Background: The relationship between process and outcome measures among patients with stroke is unclear.
Objectives: To examine the association between quality of care and mortality among patients with stroke in a nationwide population-based follow-up study.
Methods: Using data from The Danish National Indicator Project, a quality improvement initiative with participation of all Danish hospital departments caring for patients with stroke, we identified 29,573 patients hospitalized with stroke between January 13, 2003 and October 31, 2005. Quality of care was measured in terms of 7 specific criteria: early admission to a stroke unit, early initiation of antiplatelet or oral anticoagulant therapy, early examination with computed tomography/magnetic resonance imaging scan, and early assessment by a physiotherapist, an occupational therapist, and of nutritional risk. Data on 30- and 90-day mortality rates were obtained through the Danish Civil Registration System.

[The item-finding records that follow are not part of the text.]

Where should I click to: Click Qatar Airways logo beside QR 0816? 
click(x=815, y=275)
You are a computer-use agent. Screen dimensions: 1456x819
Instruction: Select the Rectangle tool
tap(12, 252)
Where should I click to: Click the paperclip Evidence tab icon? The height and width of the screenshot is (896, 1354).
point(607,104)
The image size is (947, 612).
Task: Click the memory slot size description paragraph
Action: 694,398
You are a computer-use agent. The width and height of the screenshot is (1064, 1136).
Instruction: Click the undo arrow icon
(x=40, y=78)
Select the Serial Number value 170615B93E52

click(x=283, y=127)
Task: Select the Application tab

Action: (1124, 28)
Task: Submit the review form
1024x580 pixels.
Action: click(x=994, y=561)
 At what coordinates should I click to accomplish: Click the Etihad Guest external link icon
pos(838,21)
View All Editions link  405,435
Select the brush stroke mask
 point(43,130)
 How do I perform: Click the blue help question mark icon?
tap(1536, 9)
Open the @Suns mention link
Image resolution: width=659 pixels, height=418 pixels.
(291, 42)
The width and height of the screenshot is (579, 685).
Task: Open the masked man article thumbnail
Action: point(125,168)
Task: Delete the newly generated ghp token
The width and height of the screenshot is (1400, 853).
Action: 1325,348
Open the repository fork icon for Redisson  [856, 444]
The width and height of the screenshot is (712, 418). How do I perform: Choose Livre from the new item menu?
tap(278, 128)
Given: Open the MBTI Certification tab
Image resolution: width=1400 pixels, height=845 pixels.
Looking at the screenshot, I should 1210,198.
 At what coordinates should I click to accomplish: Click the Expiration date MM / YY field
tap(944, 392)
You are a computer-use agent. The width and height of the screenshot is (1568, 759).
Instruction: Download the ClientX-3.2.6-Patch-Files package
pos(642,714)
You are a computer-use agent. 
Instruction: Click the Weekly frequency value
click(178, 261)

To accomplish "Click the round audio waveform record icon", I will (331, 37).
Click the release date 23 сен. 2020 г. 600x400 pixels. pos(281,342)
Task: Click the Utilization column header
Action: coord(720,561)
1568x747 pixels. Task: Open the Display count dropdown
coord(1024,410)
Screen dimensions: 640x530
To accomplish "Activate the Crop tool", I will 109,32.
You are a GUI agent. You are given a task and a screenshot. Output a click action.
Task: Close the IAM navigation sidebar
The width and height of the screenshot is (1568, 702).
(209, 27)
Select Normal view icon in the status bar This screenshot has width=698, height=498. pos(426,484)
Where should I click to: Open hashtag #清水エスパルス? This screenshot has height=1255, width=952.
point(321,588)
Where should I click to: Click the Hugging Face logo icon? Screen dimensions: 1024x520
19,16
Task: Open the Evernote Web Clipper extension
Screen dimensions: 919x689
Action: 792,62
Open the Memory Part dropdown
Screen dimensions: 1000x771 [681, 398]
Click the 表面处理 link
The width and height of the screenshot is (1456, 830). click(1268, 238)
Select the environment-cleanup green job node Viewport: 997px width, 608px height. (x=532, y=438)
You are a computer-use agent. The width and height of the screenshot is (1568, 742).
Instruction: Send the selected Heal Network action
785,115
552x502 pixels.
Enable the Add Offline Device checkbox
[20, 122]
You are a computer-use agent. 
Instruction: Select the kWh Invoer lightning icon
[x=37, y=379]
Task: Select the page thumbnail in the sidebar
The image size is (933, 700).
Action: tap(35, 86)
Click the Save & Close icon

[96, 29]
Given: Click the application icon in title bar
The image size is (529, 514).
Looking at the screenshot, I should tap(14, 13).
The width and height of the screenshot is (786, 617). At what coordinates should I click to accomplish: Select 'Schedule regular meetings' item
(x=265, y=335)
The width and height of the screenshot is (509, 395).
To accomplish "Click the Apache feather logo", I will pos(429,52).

Results: Six of 7 of these criteria were associated with lower 30- and 90-day mortality rates. Adjusted mortality rate ratios corrected for clustering by department ranged from 0.41 to 0.83. We found indication of an inverse dose-response relationship between the number of quality of care criteria met and mortality; the lowest mortality rate was found among patients whose care met all criteria compared with patients whose care failed to meet any criteria (ie, adjusted 30-day mortality rate ratios: 0.45, 95% confidence interval: 0.24-0.66). When analyses were stratified by age and sex, the dose-response relationship was found in all subgroups.
Conclusions: Higher quality of care during the early phase of stroke was associated with substantially lower mortality rates.